So halten Sie ihre Gas-Kosten unter Kontrolle

So halten Sie ihre Gas-Kosten unter Kontrolle

Gas-Heizkosten werden nach jüngsten Berechnungen der E-Control heuer empfindlich steigen. FORMAT zeigt, was Haushalte und KMU gegen diese steigenden Energiekosten tun können.

Die Hiobsbotschaft für strenge Rechner kam ausgerechnet am Wochenende: Laut heute, Sonntag, präsentierten Berechnungen des Energieregulators E-Control könnten sich die Gas-Heizkosten des heurigen Jahres nämlich für einen durchschnittlichen Haushalt mit einem Jahresverbrauch von 15.000 Kilowattstunden um bis zu 230 Euro im Jahresvergleich verteuern. Und zwar dann, wenn es heuer einen ähnlich kalten Winter wie in der Saison 2005/2006 gibt – und das scheint nach den jüngsten Prognosen nicht abwegig.
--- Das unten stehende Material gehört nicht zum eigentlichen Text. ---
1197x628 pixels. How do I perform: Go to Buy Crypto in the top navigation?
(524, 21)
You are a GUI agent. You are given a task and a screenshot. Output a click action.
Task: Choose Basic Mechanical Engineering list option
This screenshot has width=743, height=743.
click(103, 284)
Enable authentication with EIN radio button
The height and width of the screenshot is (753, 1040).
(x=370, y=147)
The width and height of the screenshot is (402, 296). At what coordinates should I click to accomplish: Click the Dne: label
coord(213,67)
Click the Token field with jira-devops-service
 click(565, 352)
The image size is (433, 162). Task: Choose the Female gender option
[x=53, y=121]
Daher empfiehlt die E-Control den Haushalten, einen günstigen Lieferanten zu suchen. Das gilt dann auch für Klein- und Mittelbetriebe, die oft unwesentlich mehr Verbrauch als ein größerer Haushalt haben. Doch die meisten Mitbürger sind schlicht und einfach zu bequem, um sich bei den Heizkosten nach einer Alternative umzusehen (der Autor dieser Zeilen schließt sich da nicht aus). Zudem haben es die Anbieter verstanden, mit möglichst komplizierten Regelungen und einigen Tricks verstanden, die Konsumenten an sich zu binden. Ein Beispiel: Dieser Tage haben viele Kunden von Wien Energie einen Jubelbrief erhalten, sie würden eine Gutschrift auf ihre jüngste Rechnung erhalten. Der Preis war in niedriger zweistelliger Euro-Höhe, die Aktion hatte also auch (oder vor allem) einen Marketing-Charakter.
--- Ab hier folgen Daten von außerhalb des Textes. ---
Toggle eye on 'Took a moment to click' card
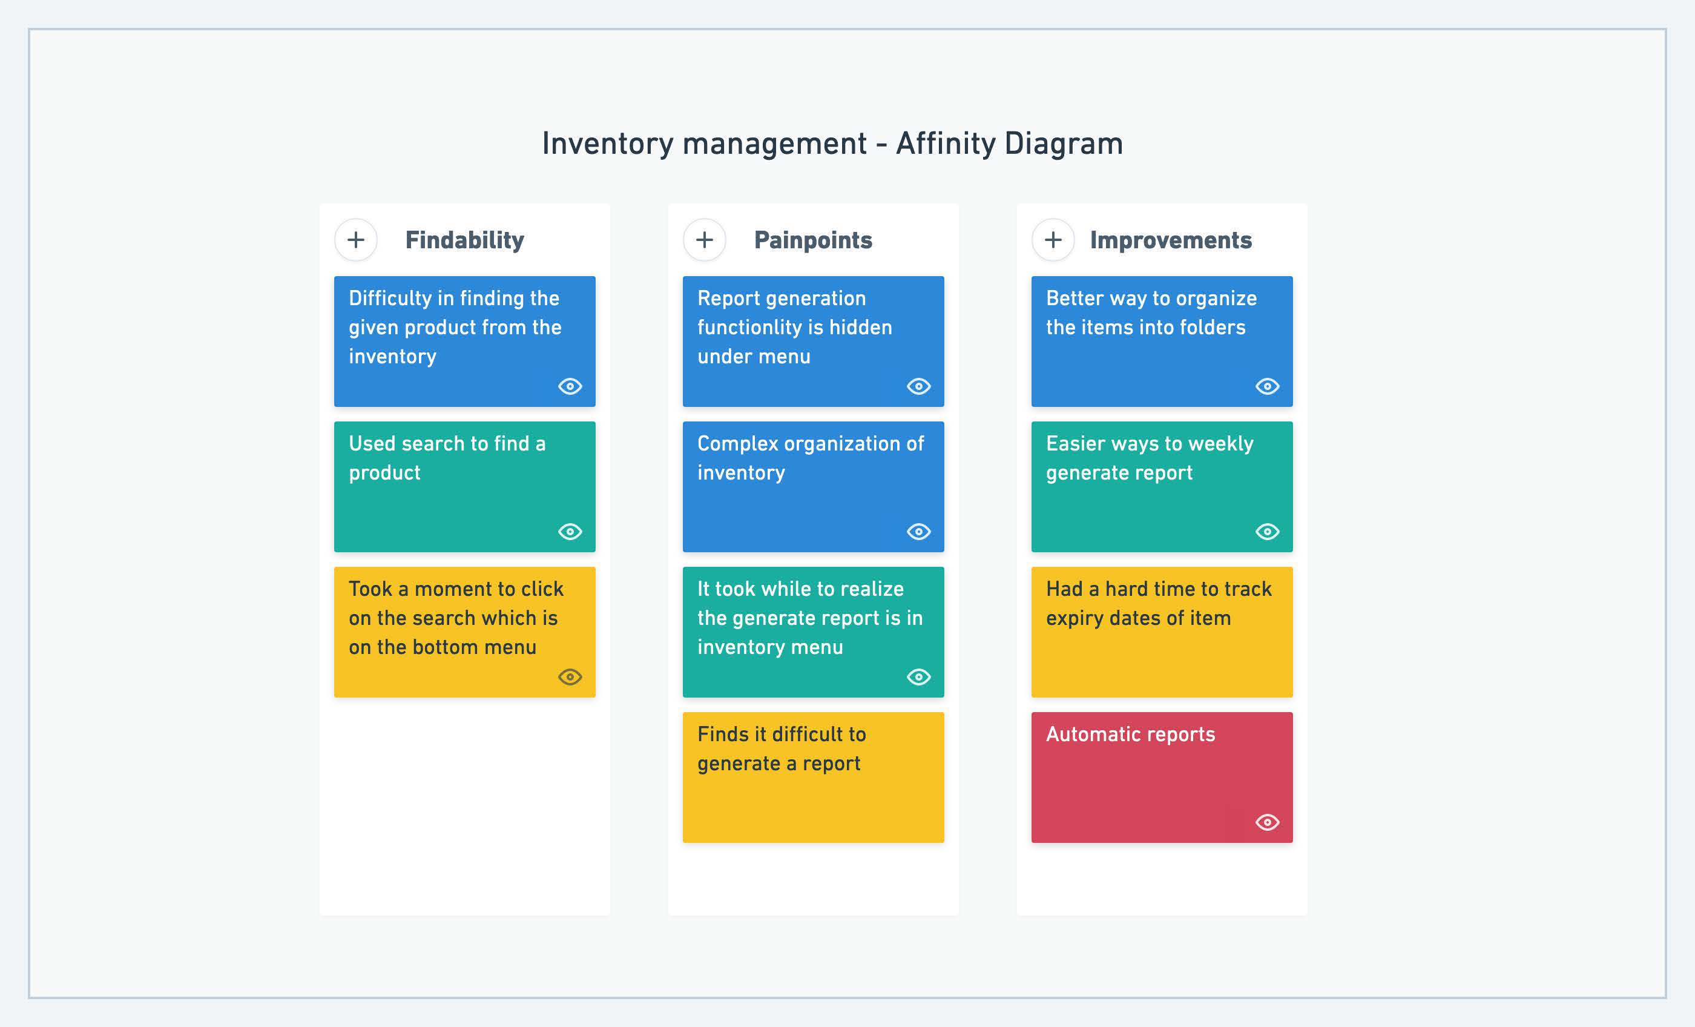1695x1027 pixels. point(570,677)
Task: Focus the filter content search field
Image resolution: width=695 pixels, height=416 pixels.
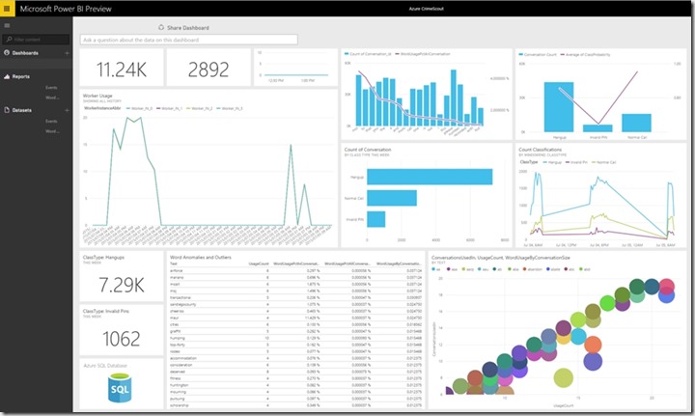Action: [37, 40]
Was ist also zu tun? Der einfachste Weg, seine Heizkosten unter Kontrolle zu halten, ist ein Preisvergleich der Anbieter. Dazu ist der Tarifkalkulatur der E-Control eine einfache und sichere Möglichkeit: Hier ist der Link zum Kalkulatur , in den unter anderem bisheriger Verbrauch und Haushaltsgröße einzugeben sind. Darüber hinaus ist grundlegendes Wissen über die Rechte und Pflichten als Verbraucher wichtig. Auch hier informiert E-Control, beispielsweise über das Recht, den Lieferanten kostenlos zu wechseln . Eine Ausnahme sind da allerdings Tirol und Vorarlberg: Hier gibt es keine Alternativlieferanten, da die dortigen Netze nicht direkt mit jenen in Ostösterreich verbunden sind. Wer es insgesamt noch genauer wissen will: Dieser Link führt zum entsprechenden Gesetzesverordnung zur Wechselverordnung Gas 2012 (pdf-Dokument als Download) .
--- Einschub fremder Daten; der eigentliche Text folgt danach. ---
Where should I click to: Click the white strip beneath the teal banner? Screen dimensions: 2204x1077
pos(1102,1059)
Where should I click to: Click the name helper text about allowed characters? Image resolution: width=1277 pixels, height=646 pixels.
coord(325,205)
Aber zahlt sich ein Wechsel des Lieferanten überhaupt aus? Auf jeden Fall, auch wenn die Differenzen von Bundesland zu Bundesland höchst unterschiedlich sind. Laut einer Statistik des Wirtschaftsministeriums von voriger Woche können Linzer Haushalte am meisten sparen – nämlich im Schnitt 327 Euro pro Jahr, wenn sie bei Strom und Gas den jeweils günstigsten Anbieter wählen. Davon macht alleine ein Anbieterwechsel bei Gas 200 Euro pro Jahr aus (bein einem Jahresverbrauch von15.000 kWh). Der Hintergrund: Für Erdgas müssen die Linzer mit 1.208 Euro pro Jahr beträchtlich mehr bezahlen als die Vorarlberger mit 965 Euro.

Tipps für den Wechsel

Was ist bei einem Wechsel des Anbieters zu berücksichtigen?

- Der Wechsel muss mindestens acht Wochen zuvor dem jeweiligen bisherigen Gasversorger gemeldet werden. Der eigene Vertrag muss unter Einhaltung der Kündigungsfrist gekündigt werden. Die Kündigungsfrist steht im alten Vertrag bzw. in den Allgemeinen Geschäftsbedingungen.

- Das Angebot des neuen Lieferanten sollte den Gesamtpreis, also auch den sogenannten Systemnutzungstarif und Steuern bzw. Abgaben umfassen.

- Mehrere Angebote prüfen und immer auf den erwähnten Gesamtpreis achten.

- Als Berechnungsgrundlage den Jahresverbrauch in Kubikmetern oder Kilowattstunden verwenden. Dieser ist auf der letzten Jahresabrechnung zu finden.

Apropos: In Kürze startet die E-Control Beratungen zum Gasversorgerwechsel in österreichischen Gemeinden.